抜粋テキスト ▸
# # #

HAPPENINGText: Chris Lee

2003年にオープンした、サムスン美術館の杮落としとなる展覧会「マインド・スペース」は、現代美術で長い間見過ごされてきた精神性の問題に取り組んでいる。伝統的に宗教的感情の避難所または信念の世俗的な現れである芸術は、20世紀にその本来の機能を失った。芸術の重要性と概念性に固執するモダニズムと、文化的、政治的文脈化を求めるポストモダニズムを経て、現代美術は主に現実の客観的な鏡として機能してきた。

ヴォルフガング・ライプ
Wolfgang Laib, Somewhere Else-La Chambre des certitudes

本展でフォーカスされているのが「マインド(心、気持ち、意思の意)」。精神と体の中間点としての「マインド」を、合理的かつ主情主義的に表現している。「マインド」は、体の内側で体感するもの。その時に直面している問題と精神の中心的存在であり、体と魂の両方に影響を与えるものだ。また、私達が常に気にかけていたり、洗練できたりするものでもある。しかしそういった「マインド」を覚醒するということには、更にもうひとつ、文化的な役割があるのをご存じだろうか。それは、現代美術は決してそういった「マインド」を犠牲にしてはいけないということだ。外界につながる導線のように、人それぞれのセンスが錯乱しているような現代では、その役割の重要性は高い。心の中で方向付けられている考え方を通すということは、結束やバランスというセンスを獲得するためには、絶対的に必要なのである。

リー・ミンウェイ
Lee Mingwei, The Letter Writing Project (Kneeling Booth)

このような動きは、だからと言って伝統的な西洋の理性論の復活を訴えているわけでは決してない。しかし、東洋的な考え方に対して、大きなアプローチをかけているのは確かだ。東洋的な価値観の上で何か興味があることを紹介することが、まだまだ補足的な私達の物質主義的文明見地から影響を受けていると言ってもいいだろう。そしてまた、私達の生活の至る所でそれが広まってきている。この感覚では、今回の展覧会に参加しているアーティストが、東洋文化に深い理解を持っているとは到底考えられないだろう。また、彼らの作品が瞑想的でスピリチュラルであるという事実が、哲学的な理想を求める抽象作品とはまた違った、根本的な差異を示唆しているのだ。今回の参加アーティストの作品からは、肉体的な経験(視覚的だけではなく、嗅覚、触覚的な体験も含む)に通じる道しるべのようなものが感じられる。人は誕生し、やがては死ぬという考えから、精神的な世界へと続く、それぞれの旅路が表現されているのだ。

# # #

収集データ ▸

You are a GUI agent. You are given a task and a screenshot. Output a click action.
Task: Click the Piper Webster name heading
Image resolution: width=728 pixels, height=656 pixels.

# # #

提示課題 A ▸ マインド・スペース展の記事で、肉体的な経験の例として括弧内に挙げられている感覚をすべて書き出せ。
提示課題 B ▸ マインド・スペース展の記事では、「マインド」は何と何の中間点として示されているか。
提示課題 C ▸ マインド・スペース展の記事を、示されている最後の文の次から再開して書き継げ。

期待出力 A ▸ 視覚、嗅覚、触覚

期待出力 B ▸ 精神と体の中間点である。

期待出力 C ▸
キム・スージャ
Kim Sooja, A Needle Woman

内に秘めた想い、期待、集中力、生と死についての考え、癒し、そして精神の平和。これらは全て、マインド・スペースにとっては、カギとなる言葉だ。まるで仏教徒がそう教えを説くように、マインド・スペースは概念や理論をひとつにまとめたものというよりはむしろ、ぽっかりと開いた空間を意味している。今回の展覧会の作品に課せられているのは、メディア的な役割のみ。来場者がその作品を理解、判断し、作品とは関係ないところで、それぞれが何かを汲み取ることで、その役目のほとんどを達成することができるのだ。視覚的な理論においては完全に主体的でありながらも、すでにそれ自体が絶滅の危機に瀕しているような現代美術と比較してみると、今回マインド・スペースで紹介している作品は、作品自体を正当化するために、言葉によるコンセプトや哲学的な動きに頼っている傾向がある。しかしその代わりと言っては何だが、私達がアートに求めるものを、アーティスト達はそれぞれのユニークなやり方で補っているのだ。自分の感性や気持ちに導かれるように、来場者は自らをじっと見つめ、静かに、そして自らをいたわる機会を、この展覧会で得ることができるのではないだろうか。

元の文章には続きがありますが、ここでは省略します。